*** Text shown
08 May 2023, The Tablet

The vital imperative to tell and to accept the truth


5 TH SUNDAY OF EASTER – 7 May 2023 – I am the Way, the Truth and the Life.

The vital imperative to tell and to accept the truth

Saint Stephen's Cathedral, Budapestm, Hungary.
Wiliam Perry / Alamy

We in the West think of truth in essentially impersonal terms: it is a property of propositions, expressed in words, written or spoken. We tell the truth.

But the ancient Hebrew notion was different: truth is first and foremost a personal quality, whose cognates are integrity, faithfulness, reliability and, above all, trustworthiness. The truth is where you walk, where you conduct your affairs, as well as what you say. In the Old Testament, it’s spoken of as one of the defining characteristics of a good person. Importantly, though personal, the Hebrew notion of truth was not relativist. ‘My truth’ or ‘true for me’ would have been as incoherent as it is ungrammatical. The New Testament concept of truth, the Christian concept of truth, brings together this Hebrew and our Greek notion of truth. The truth is discovered or disclosed, not invented, and certainly not self-generated.
******
Requirement 1:
Answer these questions about the article on truth:
(a) In what terms does the West essentially think of truth?
(b) What date is given for the 5th Sunday of Easter?
(c) Which two notions of truth does the New Testament concept bring together?
Requirement 2: Please return the part of the article on truth that opens with the words containing "Saint Stephen's Cathedral, Budapestm, Hungary." and closes with "tell the truth.".
Requirement 3: Sum up the article on truth in two sentences.
*** Material provided
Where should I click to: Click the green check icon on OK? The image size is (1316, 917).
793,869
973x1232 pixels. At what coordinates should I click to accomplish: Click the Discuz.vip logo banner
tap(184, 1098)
******
Correct result 1:
(a) In essentially impersonal terms, as a property of propositions expressed in words, written or spoken.
(b) 7 May 2023.
(c) The Hebrew notion and the Greek notion of truth.

Correct result 2:
Saint Stephen's Cathedral, Budapestm, Hungary.
Wiliam Perry / Alamy

We in the West think of truth in essentially impersonal terms: it is a property of propositions, expressed in words, written or spoken. We tell the truth.

Correct result 3: The West thinks of truth in impersonal terms, as a property of propositions expressed in words, whereas the ancient Hebrew notion treated truth as a personal quality akin to integrity, faithfulness and trustworthiness, though not a relativist one. The New Testament, or Christian, concept brings the Hebrew and Greek notions together, holding that truth is discovered or disclosed rather than invented or self-generated.